The practice of people accompanying friends and relatives to a railroad station is universal. The practice of their getting on the train is common. The practice of their remaining until the train starts is common enough, and has resulted in many disasters. A statute prohibiting such persons from getting off while the car is in motion, appears to me to be wholesome and reasonable. The prohibition of such practice is within the plain language of this statute. A court has no right to say that the prohibition of this practice should be excepted from the terms of the statute as an absurd or unjust consequence, contrary to common reason, or that such exception is demanded by the rules of public policy or the maxims of public- justice.
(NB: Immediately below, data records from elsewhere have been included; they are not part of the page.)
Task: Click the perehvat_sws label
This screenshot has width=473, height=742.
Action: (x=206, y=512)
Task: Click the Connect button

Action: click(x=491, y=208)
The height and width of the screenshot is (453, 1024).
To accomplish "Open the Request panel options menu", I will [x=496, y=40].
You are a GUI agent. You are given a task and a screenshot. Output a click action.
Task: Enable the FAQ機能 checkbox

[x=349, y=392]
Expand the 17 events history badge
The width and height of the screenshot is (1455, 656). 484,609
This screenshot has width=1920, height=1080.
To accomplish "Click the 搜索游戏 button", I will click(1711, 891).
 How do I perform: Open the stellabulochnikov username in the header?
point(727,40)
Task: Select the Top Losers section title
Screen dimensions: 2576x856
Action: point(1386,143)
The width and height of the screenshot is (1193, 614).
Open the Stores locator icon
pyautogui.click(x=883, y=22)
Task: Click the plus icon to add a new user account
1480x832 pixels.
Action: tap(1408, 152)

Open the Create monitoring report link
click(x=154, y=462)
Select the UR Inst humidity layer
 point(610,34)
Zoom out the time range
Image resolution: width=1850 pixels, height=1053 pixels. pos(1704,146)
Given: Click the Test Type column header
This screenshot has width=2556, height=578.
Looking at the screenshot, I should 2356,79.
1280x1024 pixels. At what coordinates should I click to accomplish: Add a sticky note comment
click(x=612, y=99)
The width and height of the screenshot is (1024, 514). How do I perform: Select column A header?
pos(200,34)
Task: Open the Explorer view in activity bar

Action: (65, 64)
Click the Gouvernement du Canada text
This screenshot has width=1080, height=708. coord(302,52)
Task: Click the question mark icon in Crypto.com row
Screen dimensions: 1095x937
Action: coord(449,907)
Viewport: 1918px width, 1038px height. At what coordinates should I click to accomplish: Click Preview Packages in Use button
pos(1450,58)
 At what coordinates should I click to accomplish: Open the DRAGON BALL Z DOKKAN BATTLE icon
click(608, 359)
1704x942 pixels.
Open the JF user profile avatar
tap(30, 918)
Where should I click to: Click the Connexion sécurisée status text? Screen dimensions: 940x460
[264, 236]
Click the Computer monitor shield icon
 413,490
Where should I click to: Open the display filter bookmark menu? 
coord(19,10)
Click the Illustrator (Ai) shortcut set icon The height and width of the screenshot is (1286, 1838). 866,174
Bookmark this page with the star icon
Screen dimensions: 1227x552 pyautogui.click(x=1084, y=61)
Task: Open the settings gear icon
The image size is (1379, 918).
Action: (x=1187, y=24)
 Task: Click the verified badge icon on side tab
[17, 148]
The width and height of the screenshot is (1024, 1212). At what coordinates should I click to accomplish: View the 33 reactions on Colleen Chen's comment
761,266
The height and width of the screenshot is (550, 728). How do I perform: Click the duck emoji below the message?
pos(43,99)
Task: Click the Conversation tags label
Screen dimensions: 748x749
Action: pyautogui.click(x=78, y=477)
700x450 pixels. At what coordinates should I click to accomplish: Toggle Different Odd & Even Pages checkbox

It appears to me that neither the West Virginia nor the New York case cited is in any sense decisive of the question here involved. In the West Virginia case the statute construed was similar to ours, but the question was whether a shop employee was an employee within the meaning of the act, and it was held that he was. The statute in the New York case forbade only the act of getting on cars in motion, and the construction was affected in some measure by the *526history of the legislation. Furthermore, there may be serious doubt as to the view there indicated that the boarding of a moving car is an act so “innocent and natural” that the prohibition of it should call for an implied exception in favor of any class of persons.